To investigate hub genes and immune cell landscape during myocardial remodeling after MI, we performed a comprehensive analysis of RNA-seq data of human post-MI myocardial remodeling, which identified differential expression genes (DEGs), explored the underlying biological functions and pathways, and further screened hub genes by constructing protein-protein interaction (PPI) network. The expression of hub genes was then validated in the RNA-seq data of post-MI mice. Next, we used CIBERSORTx to determine the percentage of immune infiltration of human post-MI myocardial remodeling and performed immune infiltration correlation analyses of hub genes. Furthermore, our candidate gene P3H3 was further validated using immunohistochemistry (ICH) and Quantitative Real-Time Polymerase Chain Reaction (qRT-PCR). Finally, single nuclei RNA sequencing (snRNA-seq) data of post-MI mice was used to determine the expression and distribution of hub genes. The workflow of this study is shown in Figure 1.
 |
Figure 1 Workflow chart of the study. |
Materials and Methods
Data Acquisition
Two RNA-seq datasets (GSE132143 and GSE151834) and an snRNA-seq dataset (GSE176092) were acquired from the GEO database (https://www.ncbi.nlm.nih.gov/geo/). The GSE132143 dataset contained 20 post-MI myocardial remodeling samples and 12 normal samples from the human ventricle. The GSE151834 dataset, containing 4 injured tissues and 4 uninjured remote tissues from 4 post-MI (2 weeks) mice ventricles, was used as an independent validation set. The snRNA-seq dataset GSE176092, containing filtered cardiomyocytes of 2 injured tissues and 2 uninjured remote tissues from 2 post-MI (2 weeks) mice ventricles, was used to clarify the expression and distribution of hub genes. The uninjured remote tissues from post-MI mice can be considered as the control samples of infarcted tissues.19
Processing of the Datasets and DEGs Screening
The dataset GSE132143 was translated into the gene symbol by the R package “org.Hs.eg.db”. Then, it was log2 transformed and quantile normalized by the “normalizeBetweenArrays” function of the “limma” R package.20,21 Principal component analysis (PCA) was calculated using “prcomp” function to verify the repeatability of samples. Next, DEGs in the post-MI myocardial remodeling were screened by using the “limma” R package21 with cut-off criteria of the false-discovery rate (FDR, Benjamini-Hochberg correction method) < 0.05 and |log fold change (FC)| > 1.5.
Functional Enrichment Analysis
Gene ontology and signaling pathways associated with DEGs have a significant impact on the development of post-MI myocardial remodeling. GO analysis and KEGG pathway analysis were performed by the R package “clusterProfiler”.21 FDR < 0.05 was considered statistically significant.
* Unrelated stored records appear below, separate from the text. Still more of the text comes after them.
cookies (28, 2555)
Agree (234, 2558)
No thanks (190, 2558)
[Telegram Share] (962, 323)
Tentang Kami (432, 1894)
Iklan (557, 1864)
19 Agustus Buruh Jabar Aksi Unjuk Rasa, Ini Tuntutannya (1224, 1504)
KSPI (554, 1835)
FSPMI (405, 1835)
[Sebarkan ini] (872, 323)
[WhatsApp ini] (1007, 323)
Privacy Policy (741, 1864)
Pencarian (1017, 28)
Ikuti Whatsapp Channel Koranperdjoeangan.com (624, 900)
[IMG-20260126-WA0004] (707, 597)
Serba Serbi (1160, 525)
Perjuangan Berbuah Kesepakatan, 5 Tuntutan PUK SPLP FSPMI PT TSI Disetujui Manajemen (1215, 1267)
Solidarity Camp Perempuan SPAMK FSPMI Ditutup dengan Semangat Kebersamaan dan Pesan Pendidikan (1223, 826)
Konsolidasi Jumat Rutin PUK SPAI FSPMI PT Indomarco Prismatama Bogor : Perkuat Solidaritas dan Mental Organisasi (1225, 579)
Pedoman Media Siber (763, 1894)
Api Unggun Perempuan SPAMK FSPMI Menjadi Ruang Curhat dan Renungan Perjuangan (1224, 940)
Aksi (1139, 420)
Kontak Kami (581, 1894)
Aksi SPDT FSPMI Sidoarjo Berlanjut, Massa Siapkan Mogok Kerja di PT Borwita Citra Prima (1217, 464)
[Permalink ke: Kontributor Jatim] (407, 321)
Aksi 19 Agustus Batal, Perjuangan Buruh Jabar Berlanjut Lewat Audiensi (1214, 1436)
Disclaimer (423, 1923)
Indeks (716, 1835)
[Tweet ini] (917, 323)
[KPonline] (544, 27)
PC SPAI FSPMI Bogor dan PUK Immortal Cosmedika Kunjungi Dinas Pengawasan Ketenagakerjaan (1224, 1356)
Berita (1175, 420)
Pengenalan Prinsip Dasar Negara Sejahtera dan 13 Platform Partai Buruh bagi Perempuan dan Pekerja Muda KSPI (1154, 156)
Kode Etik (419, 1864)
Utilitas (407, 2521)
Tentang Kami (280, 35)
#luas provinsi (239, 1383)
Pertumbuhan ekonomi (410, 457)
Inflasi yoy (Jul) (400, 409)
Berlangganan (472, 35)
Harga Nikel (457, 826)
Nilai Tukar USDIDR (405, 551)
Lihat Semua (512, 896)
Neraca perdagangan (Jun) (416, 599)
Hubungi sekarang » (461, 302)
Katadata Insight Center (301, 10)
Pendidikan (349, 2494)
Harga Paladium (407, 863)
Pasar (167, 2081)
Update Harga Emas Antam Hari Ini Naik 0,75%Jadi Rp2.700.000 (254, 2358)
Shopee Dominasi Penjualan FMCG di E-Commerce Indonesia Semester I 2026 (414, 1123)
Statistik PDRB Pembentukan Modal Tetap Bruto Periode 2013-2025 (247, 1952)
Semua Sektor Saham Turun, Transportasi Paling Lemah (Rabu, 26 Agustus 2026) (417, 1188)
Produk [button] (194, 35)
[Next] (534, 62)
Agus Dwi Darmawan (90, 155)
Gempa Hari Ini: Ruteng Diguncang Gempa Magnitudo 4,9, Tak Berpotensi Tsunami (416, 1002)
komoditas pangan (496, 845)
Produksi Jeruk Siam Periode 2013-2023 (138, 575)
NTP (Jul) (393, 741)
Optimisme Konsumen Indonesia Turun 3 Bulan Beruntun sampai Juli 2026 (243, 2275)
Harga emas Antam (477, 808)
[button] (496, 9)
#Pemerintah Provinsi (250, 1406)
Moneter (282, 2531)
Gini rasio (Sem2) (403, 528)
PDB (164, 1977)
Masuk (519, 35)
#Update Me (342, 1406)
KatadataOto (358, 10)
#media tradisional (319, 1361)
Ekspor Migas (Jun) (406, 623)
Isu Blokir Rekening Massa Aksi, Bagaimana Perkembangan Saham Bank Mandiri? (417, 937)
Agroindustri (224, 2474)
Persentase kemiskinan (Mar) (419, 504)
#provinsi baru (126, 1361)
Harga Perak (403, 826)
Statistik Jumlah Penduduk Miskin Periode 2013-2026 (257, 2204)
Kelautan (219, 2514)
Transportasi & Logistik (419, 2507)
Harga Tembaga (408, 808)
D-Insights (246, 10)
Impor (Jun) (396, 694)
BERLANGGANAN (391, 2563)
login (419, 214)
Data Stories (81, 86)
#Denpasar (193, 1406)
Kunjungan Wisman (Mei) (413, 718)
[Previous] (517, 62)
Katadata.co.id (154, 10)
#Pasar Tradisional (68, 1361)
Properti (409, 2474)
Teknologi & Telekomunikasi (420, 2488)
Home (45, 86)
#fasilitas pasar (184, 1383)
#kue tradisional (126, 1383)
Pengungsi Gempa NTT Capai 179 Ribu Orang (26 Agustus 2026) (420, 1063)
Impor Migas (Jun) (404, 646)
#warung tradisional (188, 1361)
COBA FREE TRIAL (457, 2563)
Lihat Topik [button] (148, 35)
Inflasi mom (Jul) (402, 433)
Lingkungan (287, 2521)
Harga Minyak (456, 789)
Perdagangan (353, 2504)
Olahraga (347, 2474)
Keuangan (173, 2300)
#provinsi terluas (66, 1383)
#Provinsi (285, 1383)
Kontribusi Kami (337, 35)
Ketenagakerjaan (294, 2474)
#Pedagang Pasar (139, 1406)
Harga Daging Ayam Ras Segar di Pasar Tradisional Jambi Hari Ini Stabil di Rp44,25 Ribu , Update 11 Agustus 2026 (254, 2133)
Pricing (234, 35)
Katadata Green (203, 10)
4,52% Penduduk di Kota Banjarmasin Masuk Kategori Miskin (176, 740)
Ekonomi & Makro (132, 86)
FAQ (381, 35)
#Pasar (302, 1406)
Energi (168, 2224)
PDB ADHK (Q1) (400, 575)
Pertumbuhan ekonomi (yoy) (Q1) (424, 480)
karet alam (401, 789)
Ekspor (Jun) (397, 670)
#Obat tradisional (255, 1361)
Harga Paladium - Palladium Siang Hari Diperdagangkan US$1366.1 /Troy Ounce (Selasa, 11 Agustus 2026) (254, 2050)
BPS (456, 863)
Identification of Protein-Protein Interaction (PPI) Networks and Hub Genes
The construction and visualization of the PPI network based on DEGs were carried out with the online STRING database (http://string-db.org/).22 The combined score > 0.4 was set as the threshold value. Next, the result of the PPI network was further imported into Cytoscape software (version 3.10.0) to identify critical subnetworks and hub genes through the plug-ins in Cytoscape.23 Specifically, Molecular Complexity Detection (MCODE),24 a plugin in Cytoscape, was utilized to identify the most important modules based on the PPI network. Degree Cutoff = 2, Node Score Cutoff = 0.2, K-core = 2, Max. depth = 100 and MCODE scores ≥10 were set as filtering parameters. Furthermore, CytoHubba,25 a plugin in Cytoscape, was utilized to calculate the top 10 core genes of the PPI network based on Maximal Clique Centrality (MCC) and Density of Maximum Neighborhood Component (DMNC) algorithms. The hub genes were determined by taking the overlapping genes of MCODE (significant module 1), MCC, and DMNC algorithms.
The Accuracy of the Hub Genes
The ROC curves were generated by using the “pROC” package,26 while the area under the curve (AUC) was calculated to evaluate the predictive accuracy of the hub genes for myocardial remodeling after MI. An AUC > 0.9 indicated that the hub genes had a good fitting effect.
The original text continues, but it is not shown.